State v. Vatne

Decision Date19 March 2003
Docket NumberNo. 22359.,22359.
Citation2003 SD 31,659 N.W.2d 380
PartiesSTATE of South Dakota, Plaintiff and Appellee, v. Scott M. VATNE, Defendant and Appellant.
CourtSouth Dakota Supreme Court

Lawrence E. Long, Attorney General, Patricia Archer, Assistant Attorney General, Pierre, South Dakota, Attorneys for plaintiff and appellee.

Steven M. Christensen, Deadwood, South Dakota, Attorney for defendant and appellant. GILBERTSON, Chief Justice.

[¶ 1.] Scott Vatne (Vatne) was convicted after a jury trial of one count of possession of a controlled substance and four counts of distribution of a controlled substance.
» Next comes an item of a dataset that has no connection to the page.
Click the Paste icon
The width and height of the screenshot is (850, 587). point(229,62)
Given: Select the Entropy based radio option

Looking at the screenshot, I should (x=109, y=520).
He was sentenced to one-year for the possession conviction, one-year for the first distribution charge and ten years each for the three remaining distribution convictions, pursuant to SDCL 22-42-2, which mandates a mandatory sentence for a "second or subsequent conviction." Vatne appeals his convictions and we affirm.

FACTS AND PROCEDURE

[¶ 2.] On the evening of July 14, 2001, Vatne planned with a female co-worker, L.W. and her roommate, E.M., (both who were nineteen at the time) to have a "hot tub" party at the home of Vatne and L.W.'s boss, Paul Hogan (Hogan). Hogan was out of town at the time and had given Vatne a key to his home and permission to use the hot tub.
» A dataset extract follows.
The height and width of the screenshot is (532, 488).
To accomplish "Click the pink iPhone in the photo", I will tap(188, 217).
[¶ 3.] The two young women met Vatne at his apartment around midnight. Before leaving, all three drank a beer. After leaving the apartment, they made a stop downtown at the pawn shop where Vatne worked. Once there, the girls picked out several pornographic movies to watch that night, and Vatne offered each of them a line of methamphetamine, which L.W. and E.M. consumed. After leaving the pawn shop, Vatne bought some beer at a local convenience store.

[¶ 4.] Upon arriving at the Hogan residence, Vatne made the females several mixed drinks and also offered them another line of methamphetamine, which once again, L.W. and E.M. consumed. The three of them watched the pornographic movies and then decided to get into the hot tub, all the while drinking alcoholic drinks. In the hot tub, Vatne had sexual intercourse with each of the females. After E.M. started crying and told Vatne to stop, they all got dressed and Vatne gave E.M. a ride home.
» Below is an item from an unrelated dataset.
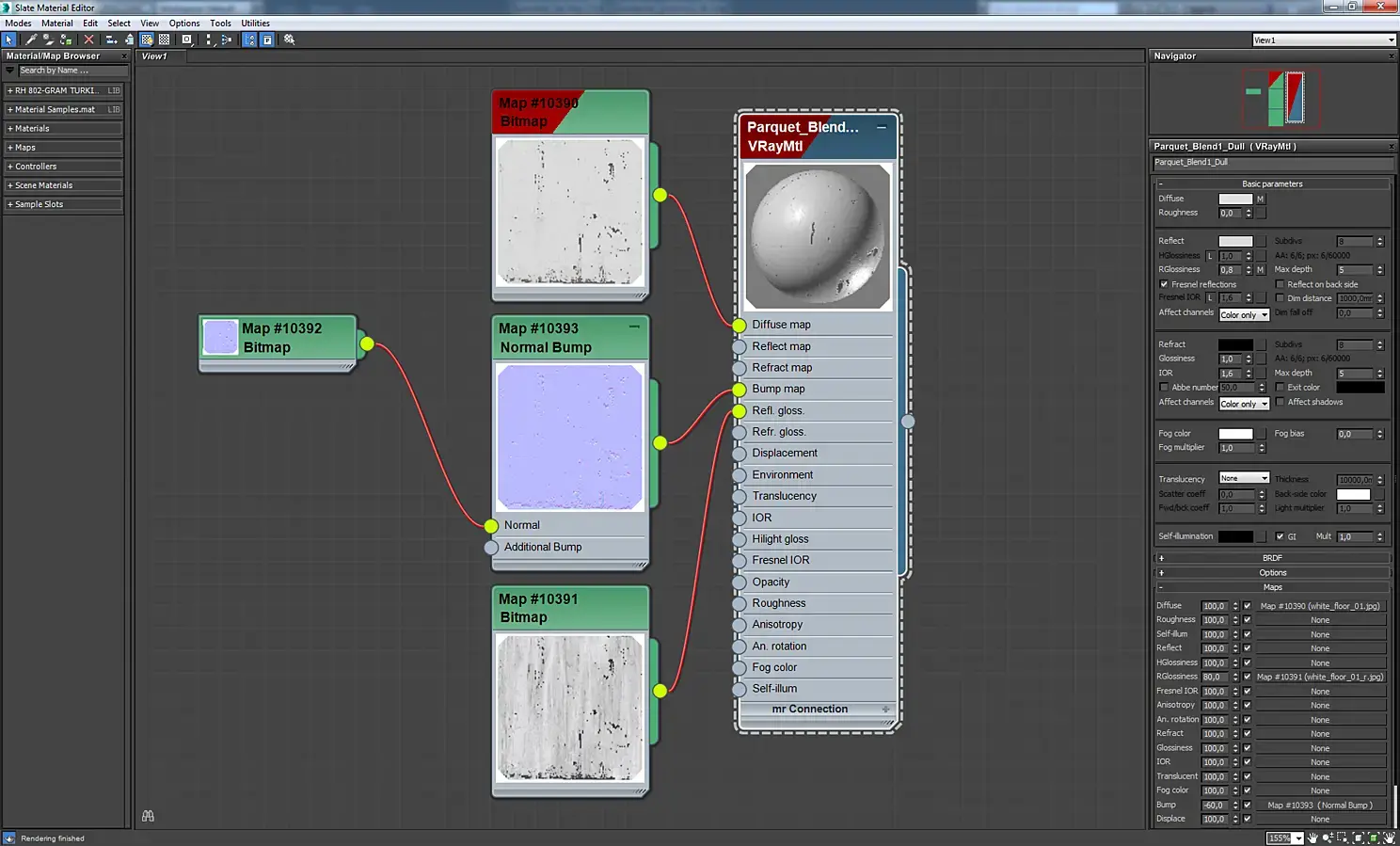Expand the BRDF rollout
[¶ 5.] The next evening, the two women went to the police station and reported that they had been raped. During the course of their interview, they admitted snorting lines of methamphetamines, which Vatne had given them twice during the evening. During a second police interview with Vatne, he admitted giving the females the methamphetamines twice during the evening; however, he stated that the sexual intercourse was consensual.

[¶ 6.] Although Vatne was not charged with anything relating to the sexual assault allegations, he was charged with Possession of a Controlled Substance and four counts of Distribution of a Controlled Sentence. Ultimately, Vatne was found guilty on all counts and sentenced to one-year each for the possession conviction and the first distribution conviction, with ten years each for the remaining distribution convictions. The sentences are to be served concurrently.

[¶ 7.] Vatne appeals his convictions, seeking the following for this Court's review:

1. Whether the trial court properly denied Vatne's motion to dismiss the indictment.
2. Whether the trial court abused its discretion when it considered counts 3, 4, and 5 as "second or subsequent convictions," pursuant to SDCL 22-42-2, and therefore, sentenced Vatne to mandatory sentences of ten years each.
3. Whether the trial court abused its discretion when it denied Vatne's motion in limine which sought to prohibit any reference to the rape allegations.
STANDARD OF REVIEW

[¶ 8.] The decision whether to grant or deny a motion to dismiss an indictment is within the sound discretion of the trial court, subject to an abuse of discretion standard. State v. Kleinsasser, 436 N.W.2d 279, 281 (S.D.1989).

[¶ 9.] A trial court's interpretation of a statute is a question of law, reviewed by this Court de novo. Martinmaas v. Engelmann, 2000 SD 85, ¶ 49, 612 N.W.2d 600, 611 (citations omitted).

[¶ 10.] A trial court's evidentiary ruling is reviewed under an abuse of discretion standard. State v. Smith, 1999 SD 83, ¶ 39, 599 N.W.2d 344, 353 (citing State v. Spiry, 1996 SD 14, ¶ 11, 543 N.W.2d 260, 263) (citations omitted). "An evidentiary ruling will not be overturned unless error is `demonstrated ... [and] shown to be prejudicial error.'" Id. (quoting Shaffer v. Honeywell, Inc., 249 N.W.2d 251, 258 (S.D.1976)). "Error is prejudicial when, `in all probability ... [it] produced some effect upon the final result and affected rights of the party assigning it.'" Id. (quoting K & E Land and Cattle, Inc. v. Mayer, 330 N.W.2d 529, 533 (S.D.1983)).

ANALYSIS AND DECISION

[¶ 11.] 1. Whether the trial court properly denied Vatne's motion to dismiss the indictment.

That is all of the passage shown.